Album opener "Truly Historic" utilizes heavily distorted and noisy guitar lines that lock into the bass and drums to give the song a driving danceable feel that would not be out of place on the recent works by These Arms Are Snakes. Kurt Ballou's recording and mixing gives vocalist Casey Donley just enough presence and clarity in the song so that it almost seems as though he is being left behind by the rhythms while still being in time, thus creating an appropriate anxious feeling. Like any good piece of hardcore punk, while the song might lack discernable melody as the instruments are devoted mainly to rhythmic workings, the song is still really catchy and memorable with the refrains of, "For fuck sake, believe!!" and "Truly history! You must believe!." Suicide Note never stick to the same formula, though, and "Social Leper" finds the band still exploring the rhythmic changes in tempo but also finds melodic leads thrown in and Donley showing off a decent croon mixed in with his usual shouts.

A recurring device in literature is to use madness as a way to represent a character's departure from societal norms and conventions. When I first read the title Empty Rooms I immediately thought of Fugazi's "Waiting Room" and the idea of the clinical.
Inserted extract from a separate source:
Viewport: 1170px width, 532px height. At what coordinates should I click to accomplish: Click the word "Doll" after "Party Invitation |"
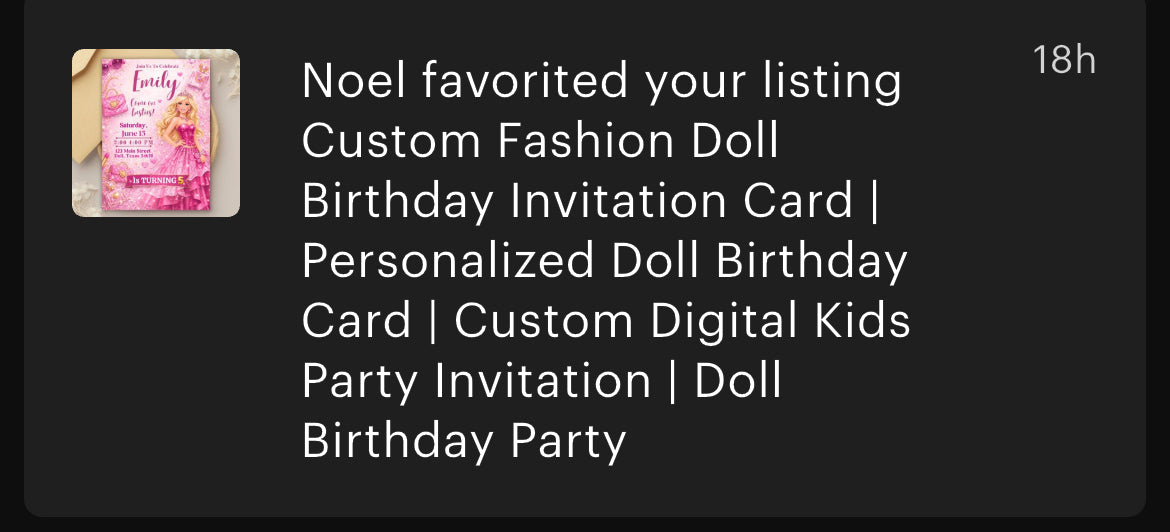[738, 381]
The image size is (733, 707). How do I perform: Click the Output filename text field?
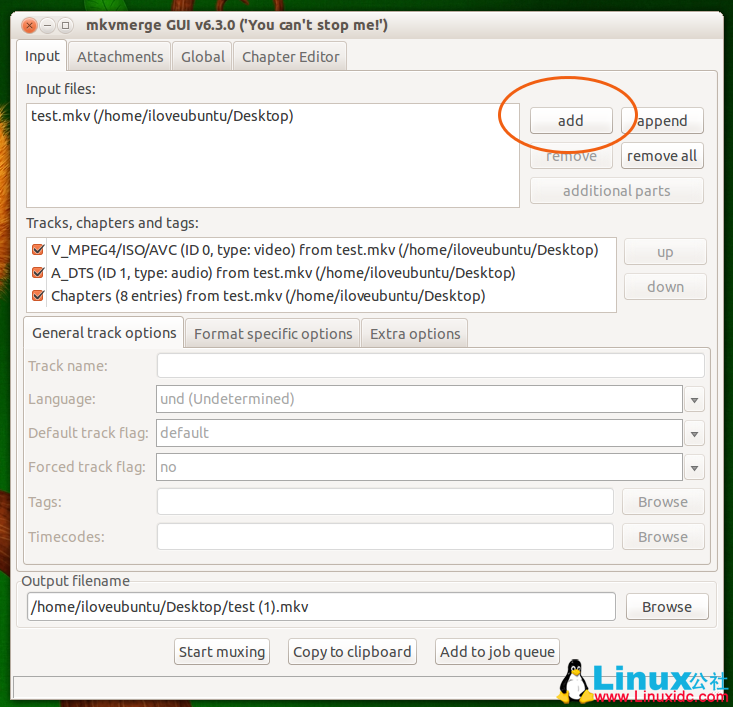tap(320, 607)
The way the instruments and vocals are utilized on this album in sudden bursts and shifts moving over an unstable terrain give the listener a sense of the mad or the insane. Donley's lyrics throughout help lend credence to the idea that the speaker in these songs is a patient in a mental ward, such as the keyboard-driven "New Eyes" where his delivery reminds me of an Indian Summer song -- "You're so silent. I can't hear you. I can't reach you. I can't get you. No!! No!! I won't. I can't. I won't hear. Ha!." The melancholic tone makes you think the person is out of his mind or at a total disconnect from reality or society in which he lives.
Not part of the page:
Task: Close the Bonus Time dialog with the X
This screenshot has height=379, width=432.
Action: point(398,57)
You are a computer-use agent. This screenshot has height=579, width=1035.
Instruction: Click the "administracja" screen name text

Empty Rooms reveals itself to be an album that is unified in purpose of both sound and content, which can be a rare occurrence in today's scene. The results are an album that is both enjoyable when taken as a whole, as the songs are all working together to provide an overall context but at the same time the individual songs are strong enough to stand on their own. Simply put, a superb hardcore punk record, and highly recommended.